If so, both the physical and mental side effects of quitting smoking have to be fixed pronto.
And if you're using your smoking habit to deal with negative emotions, such as sadness, depression or anxiety, then most certainly you'll find yourself with emotional side effects from quitting smoking.
With smoking and emotions, there's little point in quitting, when you still have unpleasant emotions lurking.
If you're angry, you're angry—smoker, drinker or not.
Smoking is a symptom of your anger, boredom, loneliness, or set-back in life, as the case may be, and it's so easy to let it settle into a bad habit. You become addicted to the nicotine and addicted to the experience of smoking to cope.
But, guess what? Good news, fixing the cause of your negative emotions is not like a huge black hole filled with a lifetime of therapy or addiction.
You can find the sun in your life again, you can follow your rainbow... and you can learn to do it yourself very quickly... whoopee!
There are timeless, proven strategies to eliminate any side effects of quitting smoking and pull yourself up to a confident happy person, beginning with your mind.
Huh, mind? Yes, the seat of your problems is the key to your recovery. Learn to control your mind and change your thinking... and you change your life.

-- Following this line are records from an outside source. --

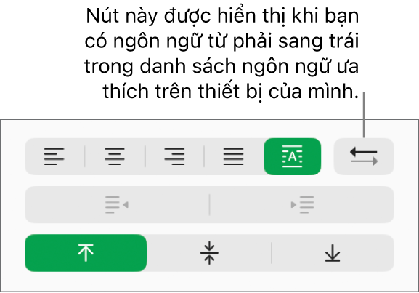Align text vertically to the middle
The image size is (419, 293).
coord(209,253)
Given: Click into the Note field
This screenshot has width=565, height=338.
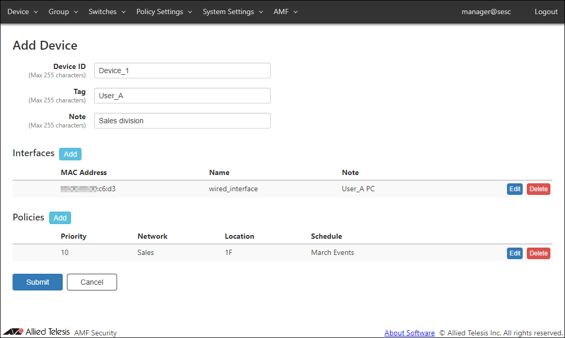Looking at the screenshot, I should tap(182, 121).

How cool is that!
The principles in Quit for Good Stop Smoking Program the Quit for Good Stop Smoking Program lead you through this process expertly.
You can grab the bull by the horns and get rid of your smoking habit in one easy week. It's over and done with fast using this powerful program... and it's easier than you think, even fun at times!
What you'll discover is that side effects of quitting smoking are unnecessary as you instantly zero on to the purpose of quitting, using mental techniques, and re-programming new habits.
It's vitally important for permanent recovery in relation to quitting smoking and emotions to:
Interestingly it was emotions that got you into all the messes in your life, and it is emotions that will free you too.
Did you know that the biggest emotion that makes people quit smoking is fear? Fear of their future if they continue to smoke.
When this fear outweighs the fear of the side effects of quitting smoking, a little light comes on... and you go looking for peace of mind.
So hello, nice to see you here, and we really look forward to making this day one of the best in your long and happy life!
"Once I'd stopped smoking, everything about my life just got better, better and better!"